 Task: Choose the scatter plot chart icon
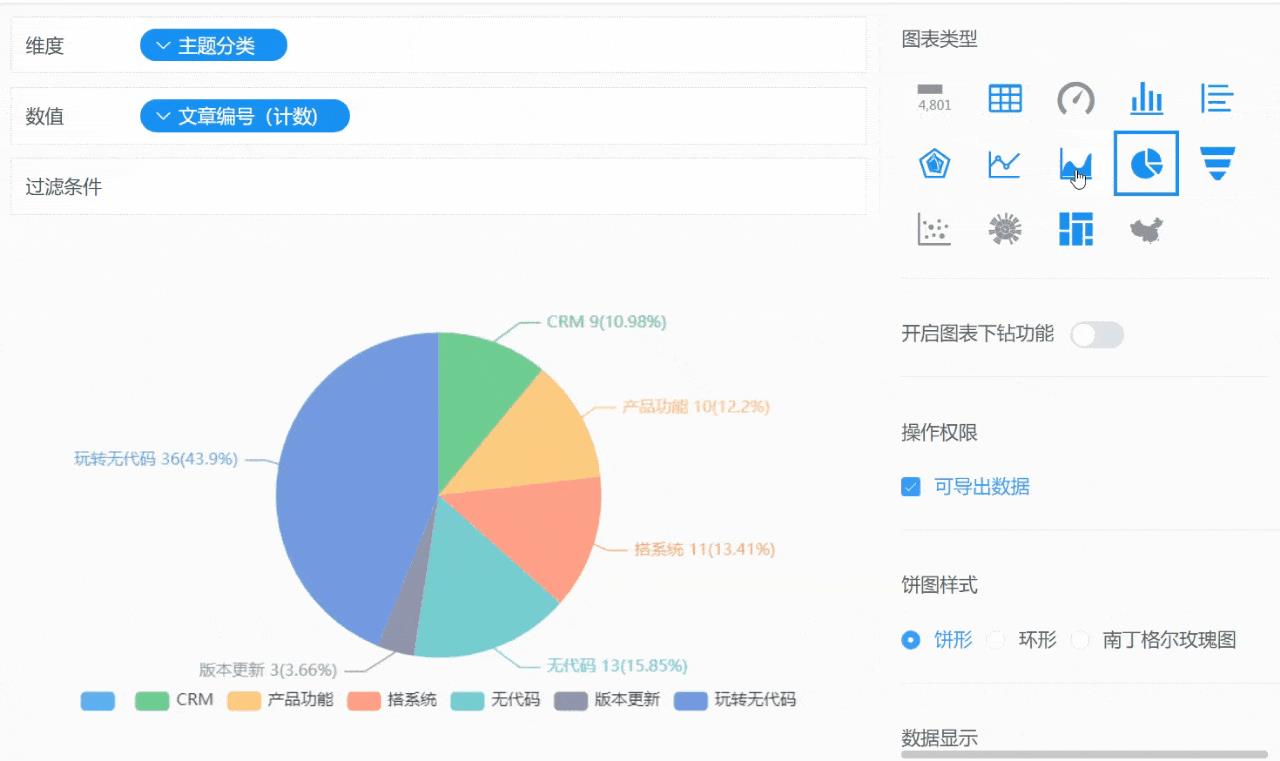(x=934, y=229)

┄┄┄┄┄┄

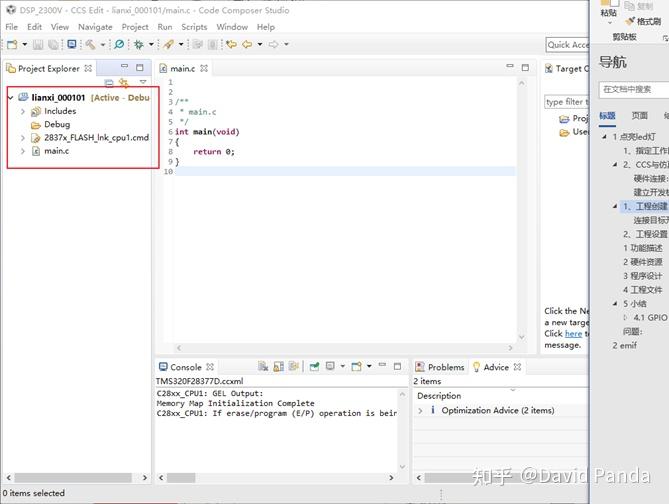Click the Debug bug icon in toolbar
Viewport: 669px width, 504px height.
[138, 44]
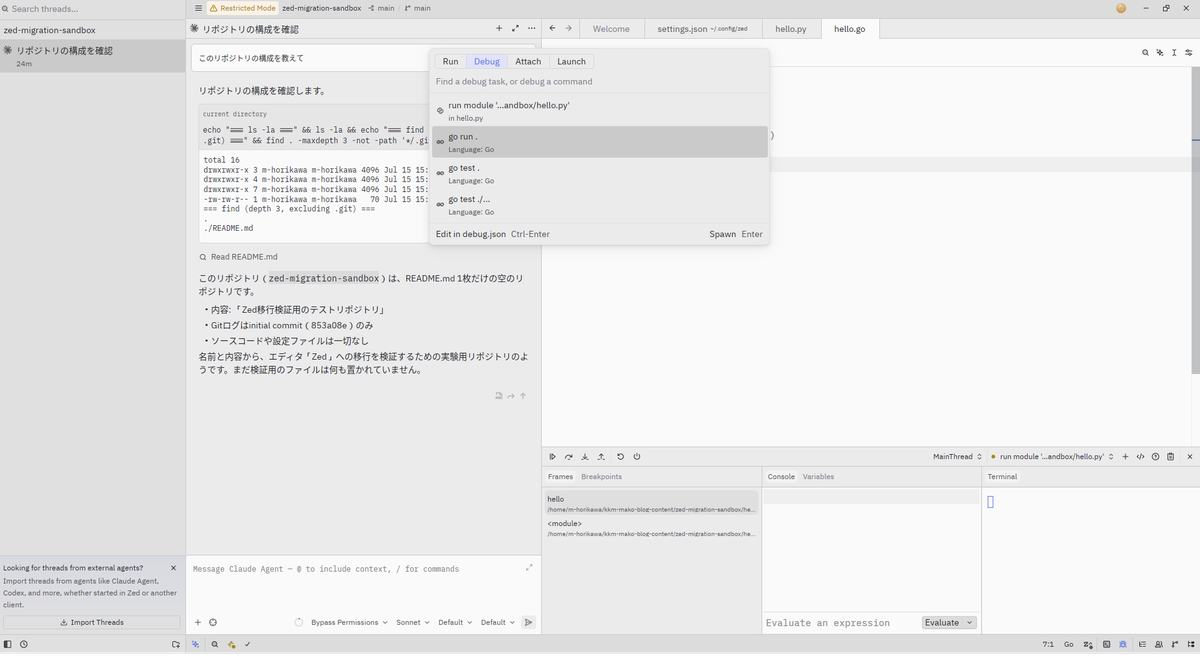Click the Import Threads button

┄┄┄┄┄┄

• WHAT TO DO:
Rewrite the rows from the line with "Click the Debug bug icon in toolbar" up to and including the line with "Click the Import Threads button", changing "toolbar" to "menu bar" and keeping everything else the same. Leave the pictures out of your answer.

• CORRECT ANSWER:
Click the Debug bug icon in menu bar
Viewport: 669px width, 504px height.
[138, 44]
Click the Import Threads button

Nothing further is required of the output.